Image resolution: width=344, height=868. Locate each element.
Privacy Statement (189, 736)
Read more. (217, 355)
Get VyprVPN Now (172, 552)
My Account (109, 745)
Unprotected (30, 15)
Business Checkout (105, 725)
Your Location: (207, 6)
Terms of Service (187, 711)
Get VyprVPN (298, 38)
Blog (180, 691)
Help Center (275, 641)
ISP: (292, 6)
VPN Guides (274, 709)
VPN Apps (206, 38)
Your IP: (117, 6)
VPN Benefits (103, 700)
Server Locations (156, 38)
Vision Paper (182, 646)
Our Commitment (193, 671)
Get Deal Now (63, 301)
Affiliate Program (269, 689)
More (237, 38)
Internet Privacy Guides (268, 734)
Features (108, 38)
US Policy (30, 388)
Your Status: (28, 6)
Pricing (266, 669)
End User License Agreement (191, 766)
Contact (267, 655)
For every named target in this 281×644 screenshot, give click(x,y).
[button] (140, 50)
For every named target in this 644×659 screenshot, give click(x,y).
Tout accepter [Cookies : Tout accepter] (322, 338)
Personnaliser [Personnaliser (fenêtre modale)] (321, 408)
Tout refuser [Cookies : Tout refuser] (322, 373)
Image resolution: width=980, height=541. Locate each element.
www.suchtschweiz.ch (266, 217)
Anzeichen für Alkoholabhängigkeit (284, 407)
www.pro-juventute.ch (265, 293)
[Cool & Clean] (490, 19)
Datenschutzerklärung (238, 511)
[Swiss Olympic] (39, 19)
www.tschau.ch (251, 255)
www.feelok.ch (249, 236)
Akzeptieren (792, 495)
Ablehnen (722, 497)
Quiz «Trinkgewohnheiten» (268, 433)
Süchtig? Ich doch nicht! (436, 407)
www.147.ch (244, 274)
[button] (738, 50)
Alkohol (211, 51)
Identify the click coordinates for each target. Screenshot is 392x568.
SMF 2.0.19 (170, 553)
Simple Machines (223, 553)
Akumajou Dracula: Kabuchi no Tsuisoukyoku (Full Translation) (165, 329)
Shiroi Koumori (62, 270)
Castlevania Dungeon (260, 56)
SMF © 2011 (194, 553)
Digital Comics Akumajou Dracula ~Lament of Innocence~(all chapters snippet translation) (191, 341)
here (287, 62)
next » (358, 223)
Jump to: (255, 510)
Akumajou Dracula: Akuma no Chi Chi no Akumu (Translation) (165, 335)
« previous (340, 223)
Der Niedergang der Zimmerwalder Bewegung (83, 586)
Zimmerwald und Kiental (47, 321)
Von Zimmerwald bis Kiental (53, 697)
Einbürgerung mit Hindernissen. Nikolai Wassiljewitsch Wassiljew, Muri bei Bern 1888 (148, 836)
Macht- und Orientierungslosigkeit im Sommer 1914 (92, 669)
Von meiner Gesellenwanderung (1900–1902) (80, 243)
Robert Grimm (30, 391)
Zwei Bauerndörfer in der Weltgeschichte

■ **Stated task**
Please reproduce word for word the material from the line containing "Von Zimmerwald bis Kiental (53, 697)" through the final line.

■ **Output below**
Von Zimmerwald bis Kiental (53, 697)
Einbürgerung mit Hindernissen. Nikolai Wassiljewitsch Wassiljew, Muri bei Bern 1888 (148, 836)
Macht- und Orientierungslosigkeit im Sommer 1914 (92, 669)
Von meiner Gesellenwanderung (1900–1902) (80, 243)
Robert Grimm (30, 391)
Zwei Bauerndörfer in der Weltgeschichte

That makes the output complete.